+++ Texto extraído +++

No começo de 2018, Jair Bolsonaro anunciou que aderiria ao PSL, legenda pela qual disputaria e ganharia a Presidência da República em outubro. Deputado federal fluminense eleito em 2014 pelo PP, o então parlamentar se aproveitou da janela de troca de legenda que beneficiou, extraordinariamente, deputados em 2016 e foi para o PSC. No seu destino, ele não teve aquilo que sempre buscou no hoje Progressistas: a garantia de que poderia disputar o Planalto. Assim, em 2018, nova troca — desta vez para o PSL, depois de fazer o PEN mudar de nome, adotar a “alcunha” de Patriota ser abandonado na expectativa da chegada do “mito”.
Quando Bolsonaro venceu o pleito nacional e tomou posse na Presidência, respondi várias vezes à pergunta “E o que será do PSL?” Só existiam duas alternativas no horizonte: virava partido estruturado ou se partia. Usei como elemento central para o meu argumento a ideia de que quando chegou ao poder federal, em 1995, o PSDB saltou de aproximadamente 300 prefeitos eleitos, em 1992, para cerca de mil, em 1996. E o PT, quando se aboletou no Planalto em 2003, partiu de cerca de 2 mil cidades onde disputou prefeituras em 2000, para em torno de 4 mil municípios onde esteve registrado no pleito majoritário em 2004. Percebe? A legenda que controla o Executivo federal, dono do poderoso cofre arrecadatório nacional, tende a crescer localmente.
E o PSL? Pois é: o partido conseguiu perder Bolsonaro antes mesmo do pleito municipal de 2020. Primeiro, porque, alegando que o epicentro do crescimento era ele, o presidente queria a legenda para seu grupo, e não a obteve. Segundo, porque o partido não entendeu que precisava se consolidar como tal, mas isso seria complexo demais para uma cambada de gente eleita quase aleatoriamente para formar a segunda maior bancada da Câmara dos Deputados — discretamente atrás do PT. Aqui estava o que seria o segredo para a sustentabilidade política da transformação do pequenino PSL em um gigante: dividir o partido e seu caminhão de recursos públicos entre parlamentares para que tais “lideranças” montassem bases regionais capazes de pôr em diálogo a força econômica do Planalto com a força política dos prefeitos, o tradicional ganha-ganha da política. Mas a pergunta que nunca se calará: quem tinha paciência, experiência, interesse e capacidade para algo desse tipo no aleatório e lacrador PSL? Quem ousaria dizer que a tradicional política precisava se sobrepor, mesmo que nos bastidores, à “nova política”? Ninguém, ou uma minoria que não se fez forte. Bolsonaro só se empenharia (e mobilizaria a máquina federal nisso) se o partido fosse dele. Já o partido só conseguiria fazer isso se tivesse Bolsonaro, que nem sequer conseguiu fundar um partido próprio. Mas para além desse perde-perde, parte expressiva do bolsonarismo se elegeu na esteira do ódio, da lacração e das redes sociais. Assim, logo perceberam (ou nunca pararam para pensar) que partido político espraiado e estruturado dá muito trabalho. Resultado? O PSL foi um fracasso em 2020, principalmente se comparado ao PSDB de 1996, ou ao PT de 2004.

+++

**Objetivo A**
Organize como uma lista JSON de strings as linhas das entradas, do início delas até a linha que contém "公共工事・公共施設 (514, 1181)", incluindo as duas pontas. Use uma string para cada linha e deixe de fora as linhas em branco.

+++ Dados armazenados +++

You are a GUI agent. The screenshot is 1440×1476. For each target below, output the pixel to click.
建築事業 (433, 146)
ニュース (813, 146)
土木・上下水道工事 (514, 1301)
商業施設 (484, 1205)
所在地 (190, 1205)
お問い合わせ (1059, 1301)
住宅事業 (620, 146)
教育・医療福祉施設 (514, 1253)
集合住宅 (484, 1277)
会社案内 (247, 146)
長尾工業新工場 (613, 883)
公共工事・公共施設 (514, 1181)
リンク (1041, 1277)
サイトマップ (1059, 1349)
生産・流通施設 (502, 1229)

+++

**Objetivo B**
Com base no texto sobre o PSL, indique se cada afirmação abaixo concorda com ele. Responda sim ou não e cite literalmente as palavras do texto que decidem a questão: (i) Bolsonaro foi eleito deputado federal em 2014 pelo PP. (ii) Em 2000, o PT disputou prefeituras em cerca de 4 mil cidades. (iii) Bolsonaro conseguiu fundar um partido próprio.

**Resposta desenvolvida A**
[
  "You are a GUI agent. The screenshot is 1440×1476. For each target below, output the pixel to click.",
  "建築事業 (433, 146)",
  "ニュース (813, 146)",
  "土木・上下水道工事 (514, 1301)",
  "商業施設 (484, 1205)",
  "所在地 (190, 1205)",
  "お問い合わせ (1059, 1301)",
  "住宅事業 (620, 146)",
  "教育・医療福祉施設 (514, 1253)",
  "集合住宅 (484, 1277)",
  "会社案内 (247, 146)",
  "長尾工業新工場 (613, 883)",
  "公共工事・公共施設 (514, 1181)"
]

**Resposta desenvolvida B**
(i) Sim: "Deputado federal fluminense eleito em 2014 pelo PP".
(ii) Não: "partiu de cerca de 2 mil cidades onde disputou prefeituras em 2000".
(iii) Não: "que nem sequer conseguiu fundar um partido próprio".